To update $\varsigma_{i}$ , we first obtain the computing map of $\varsigma_{i}$ towards $\widetilde{\mathbf{M}}_{l,h}$ . Based on Equation 4, the gradient of $\varsigma_{i}$ can be obtained as

\frac{\partial{L}}{\partial{\varsigma_{i}}}=\left\{\begin{aligned} \sum_{p}\sum_{d}(\frac{\partial{L}}{\partial{\text{HA}}}&\text{Attn}_{l,h}(\mathbf{x})\cdot(\sum_{d}\mathbf{M}_{l,h,i})),&\text{if}\quad i=g\\ &0,\quad&\text{otherwise,}\\ \end{aligned}\right.

(8)

An illustration of this process is shown as Figure 3. Our method maintains reasonable computational efficiency, as $\frac{\partial{L}}{\partial{\text{HA}}}$ has been calculated during the backward propagation, requiring limited matrix multiplications to compute the gradients of $\mathbf{M}_{l,h,i}$ and $\varsigma_{i}$ . Moreover, the experimental results in Table 2 show that our iteratively updating the masks significantly improves the accuracy and upholds the fairness of the model compared with static masks. This improvement can be attributed to the parameterization of the $\mathbf{M}_{l,h}$ and $\varsigma$ , i.e. they can be viewed as trainable parameters of the model, creating generalization to the sensitive groups.

4.2 Distance Loss

Cross-entropy loss uses the sign function that activates the output from the target label, deactivates the outputs from other labels. Solely minimizing cross-entropy loss actually omits the information from other labels. Therefore, we design the distance loss, considering not only maximizing the target label’s score but also minimizing other labels’ scores. Following some regularization techniques [34, 8], we formulate a regularizer that improves accuracy. During the validation phase, we use logistic regression, a binary classifier to extract a hyperplane that underlines data distribution. Subsequently, in the training stage, we leverage this hyperplane to guide the processing of each sample. This innovative strategy allows us to align the training process more closely with the actual distribution of the data, enhancing adaptability and performance.
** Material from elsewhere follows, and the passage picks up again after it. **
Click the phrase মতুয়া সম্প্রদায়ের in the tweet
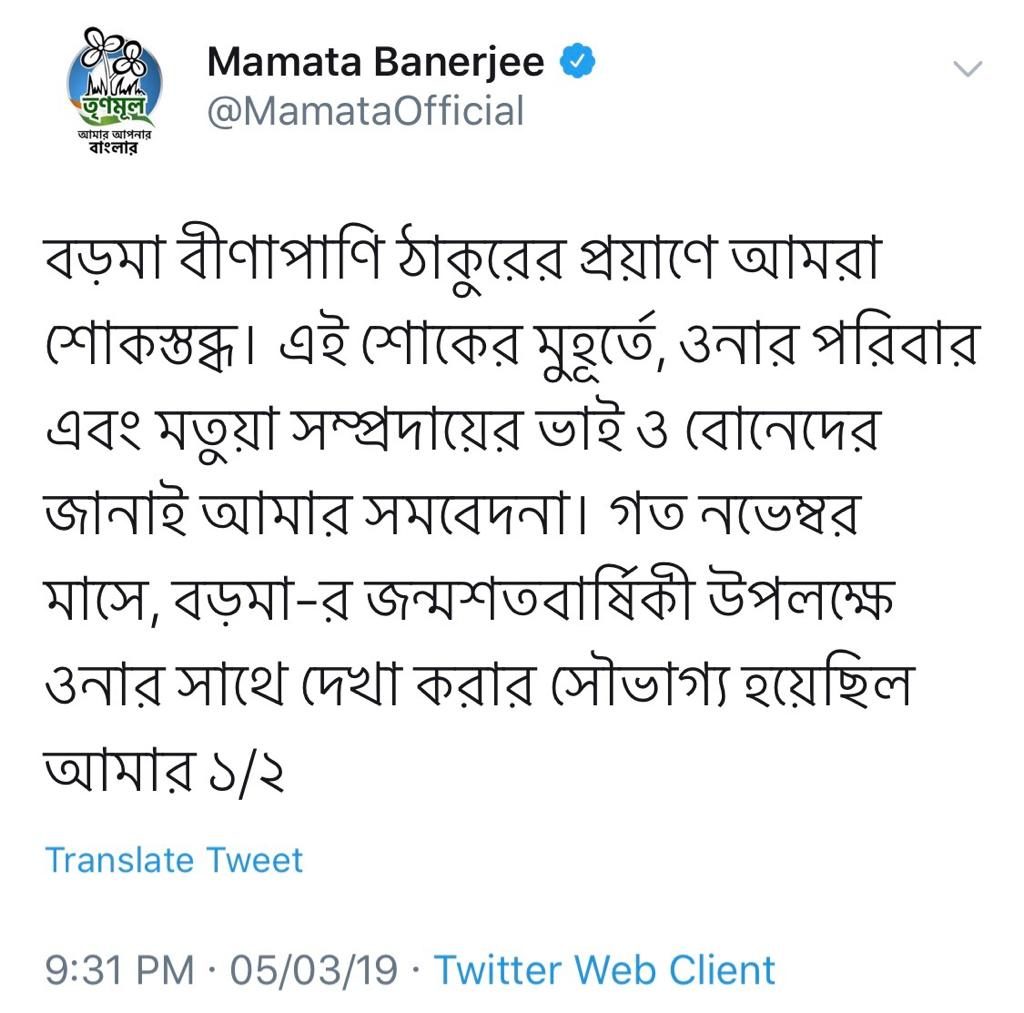Image resolution: width=1024 pixels, height=1013 pixels. click(x=338, y=430)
In details, we define $\hat{y}=f_{{y}}(\mathbf{x};\boldsymbol{\theta})$ as the predicted score corresponding to the target label $y$ . Additionally, we denote $\hat{y}_{k}=\sum_{i\in\{topk\}/\{y\}}f_{i}(\mathbf{x};\boldsymbol{\theta})$ as the cumulative score derived from labels in the top $k$ set, excluding the target label. In the validation stage, we train a linear classifier utilizing logistic regression, i.e. $\zeta(\hat{y},\hat{y}_{k})=\mathcal{S}(\hat{y}+\omega\hat{y}_{k}+\beta)$ , where $\mathcal{S}(x)=\frac{1}{1+e^{-x}}$ is the sigmoid function, $\omega$ and $\beta$ are trainable parameters. The samples are labeled by $z=\mathbbm{1}(\hat{y}={\max}_{i}(f_{i}(\mathbf{x};\boldsymbol{\theta})))\in\{0,1\}$ , indicating if the sample is classified correctly. The decision boundary of this linear classifier can be shown as

\hat{y}+\omega\hat{y}_{k}+\beta=0.

(9)

Since $\omega$ and $\beta$ are updated during the validation stage, they remain constant in the training stage. Then we introduce the distance term as [2] for the training stage

\Phi(\hat{y},\hat{y}_{k})=\frac{|\hat{y}+\omega\hat{y}_{k}+\beta|}{\sqrt{1+\omega^{2}}}

(10)

which measures the distance between point $(\hat{y},\hat{y}_{k})$ and the hyperplane in Equation (9). We train $\zeta$ in the validation stage to obtain $\omega$ and $\beta$ , which remain constant in the next training stage. These fixed values facilitate the computation of our distance loss. To elaborate, the distance loss is as follows:

L_{dist}=\left\{\begin{aligned} -\gamma\Phi(\hat{y},\hat{y}_{k})\quad&\text{if }\hat{y}+\omega\hat{y}_{k}+\beta\geq 0,\\ \Phi(\hat{y},\hat{y}_{k})\quad&\text{otherwise},\\ \end{aligned}\right.

(11)

where $\gamma$ is a non-negative hyperparameter. Minimizing $L_{dist}$ makes the points $(\hat{y},\hat{y}_{k})$ that $\hat{y}+\omega\hat{y}_{k}+\beta\geq 0$ retain, and the points that $\hat{y}+\omega\hat{y}_{k}+\beta<0$ are moved to the decision boundary, as our objective is to shift all the points to $\hat{y}+\omega\hat{y}_{k}+\beta\geq 0$ . The overall loss function consists of two parts, shown as

L=L_{ce}+\alpha L_{dist},

(12)

where $L_{ce}=\text{CE}(f(\textbf{x};\boldsymbol{\theta}),y)$ , and it guides the initial training phase when the hyperplane lacks meaningful definition. During the first epoch, $\boldsymbol{\theta}$ undergoes training solely based on $L_{ce}$ . In each subsequent of the epochs, we update and refine the hyperplane, training the model with $L=L_{ce}+\alpha L_{dist}$ .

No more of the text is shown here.